** Task prompt **
Beginning with the line that contains "Click the Saturation slider handle", print each line to the end of the data exactly. Omit the pictures.
--- Material supplied ---
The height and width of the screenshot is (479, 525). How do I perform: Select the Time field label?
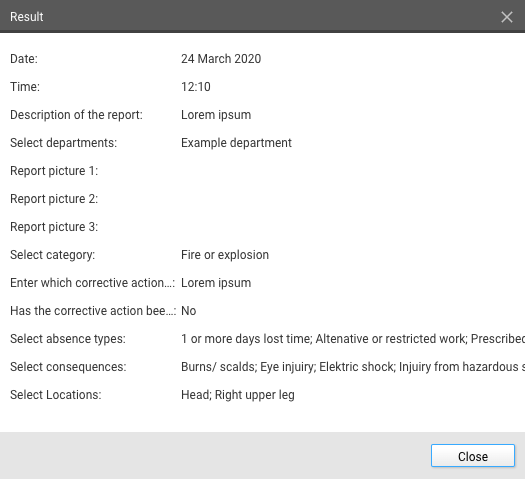[25, 87]
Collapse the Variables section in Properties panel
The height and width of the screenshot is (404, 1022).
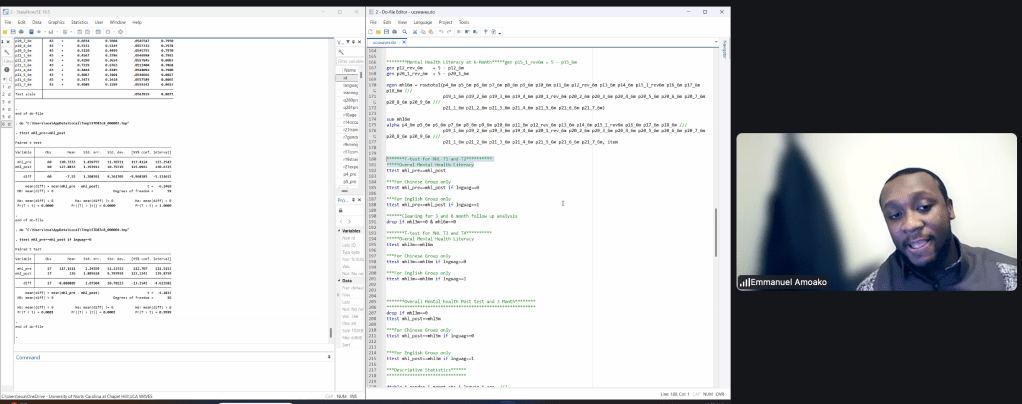(x=338, y=230)
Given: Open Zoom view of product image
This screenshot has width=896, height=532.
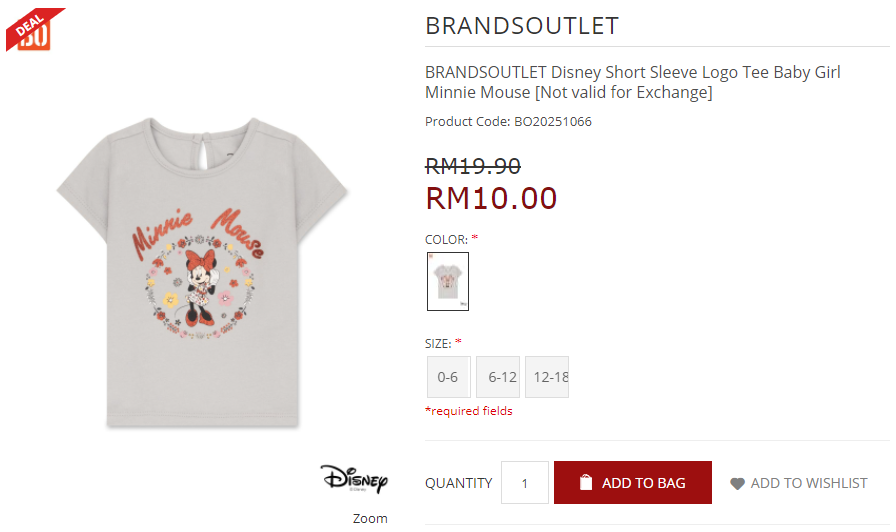Looking at the screenshot, I should [x=370, y=518].

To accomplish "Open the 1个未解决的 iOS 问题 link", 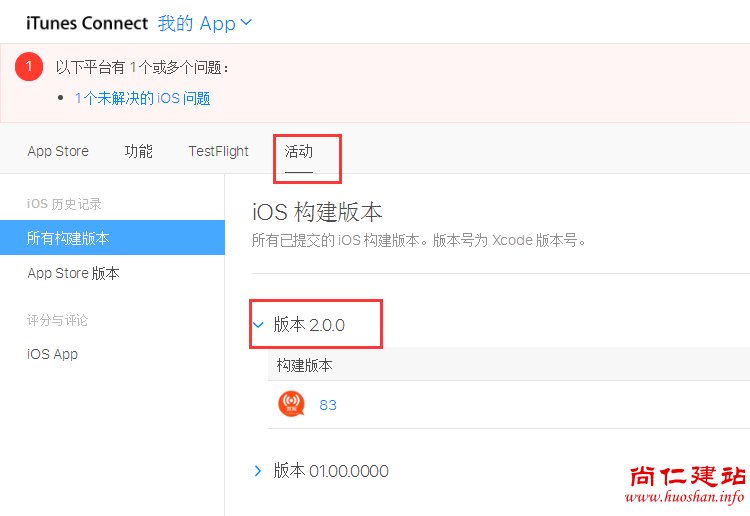I will [142, 98].
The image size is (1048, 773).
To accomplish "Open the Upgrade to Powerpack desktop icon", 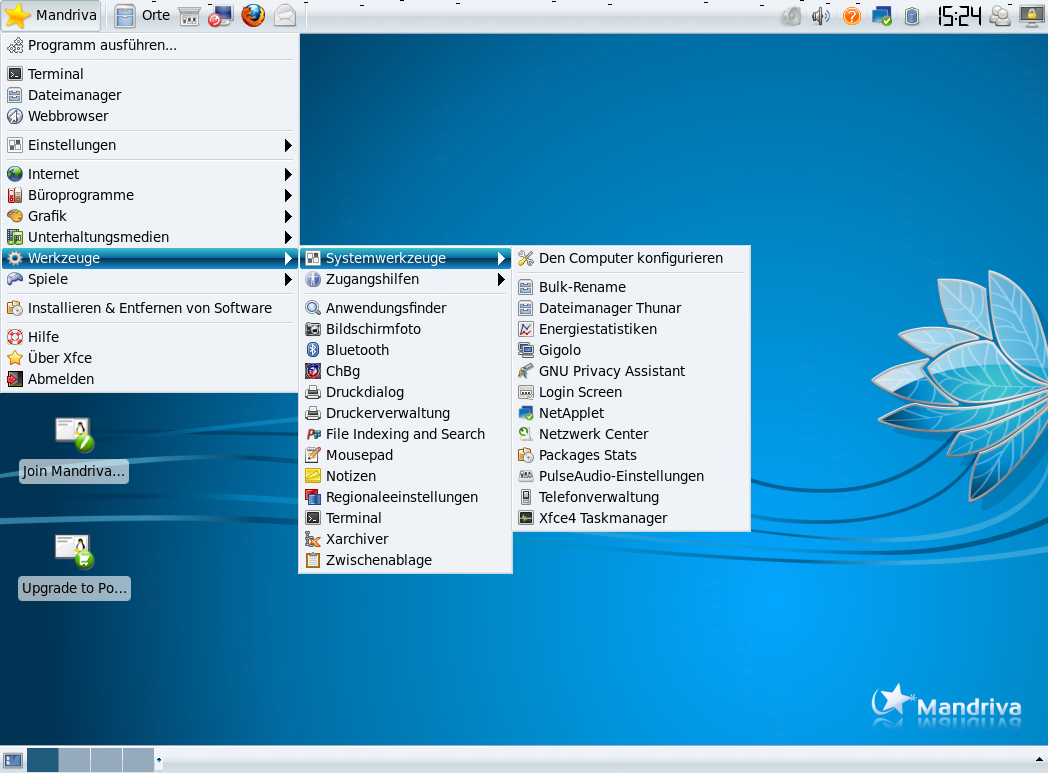I will click(74, 552).
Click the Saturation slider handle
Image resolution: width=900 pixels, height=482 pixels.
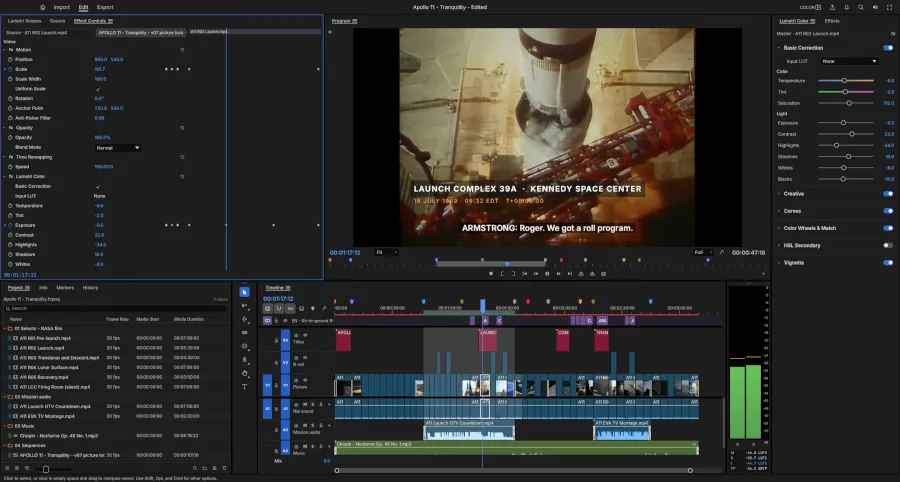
---
** Finished task **
Click the Saturation slider handle
Image resolution: width=900 pixels, height=482 pixels.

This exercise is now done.